Si el Congreso no actúa pronto, «corremos el riesgo de permitir que las redes sociales se conviertan en el periódico local de facto de Estados Unidos», eso aseguró la asociación comercial en un comunicado.
Una y otra vez, Meta ha tomado decisiones que cercenan la libertad de expresión y por eso tanto republicanos como demócratas promueven el proyecto de ley. Sin embargo, es evidente hacia dónde se inclinan las preferencias políticas de Zuckerberg. Por ejemplo, al favorecer a Biden antes y después de las elecciones presidenciales, al igual que perjudicar el tráfico de medios conservadores.
La JCPA también retrata que «si las negociaciones conjuntas con las plataformas cubiertas no dan como resultado un acuerdo dentro de los seis meses, la ley autorizaría a los editores a exigir el arbitraje de la oferta final para resolver la disputa», según un texto replicado por Univisión.

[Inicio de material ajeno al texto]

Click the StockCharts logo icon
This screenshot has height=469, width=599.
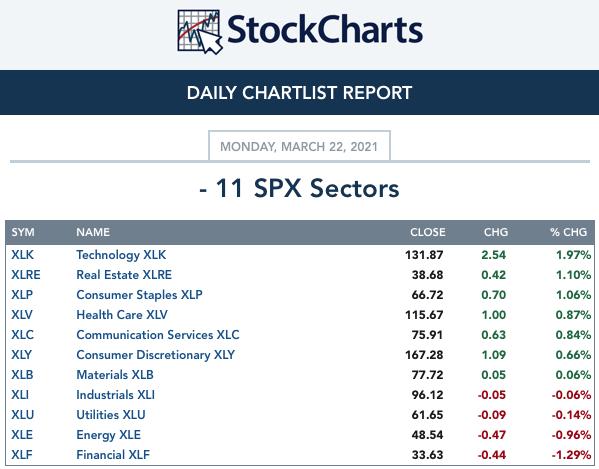[200, 32]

En Australia pasó algo similar que demostró la prepotencia del fundador de Meta. Incluso hubo un boicot contra Facebook ya que noticias de medios de comunicación nacionales e internacionales no eran visibles. La censura fue total. La decisión se basó en ese momento es un proyecto de ley que planteaba a las compañías tecnológicasllegar a un acuerdo con los medios para pagarles por la creación de noticias en relación a la monetización de los enlaces publicados en la plataforma. Pero Zuckerberg tuvo intenciones de no acatarla.
Una amenaza infundada
Según Andy Stone, el empleado de Zuckerberg, el proyecto de ley sentaría un «terrible precedente para todas las empresas estadounidenses» porque crearía una «entidad similar a un cartel que requiere que una empresa privada subvencione a otras entidades privadas».
No obstante, sus motivaciones son comerciales. No toman en cuenta la libertad de expresión que por el contrario, sí se está impulsando en Twitter con el empresario Elon Musk dirigiéndola desde hace pocos meses, dando como resultado revelaciones de lo que sucedía dentro de la junta directiva con el fin de silenciar informaciones y así favorecer a la Administración Biden.
Por los momentos, el proyecto de ley cuenta con el apoyo no solo de grupos independientes, sino de figuras como el senador republicano Ted Cruz. Si ocurre como en Australia, que el Código de Negociación de Medios de Noticias, quedó aprobado, los gigantes tecnológicos tendrán que firmar acuerdos con medios de EE. UU. para compensarlos por sus contenidos y los clics que generan. En consecuencia, Meta tendrá que ahorrarse más amenazas.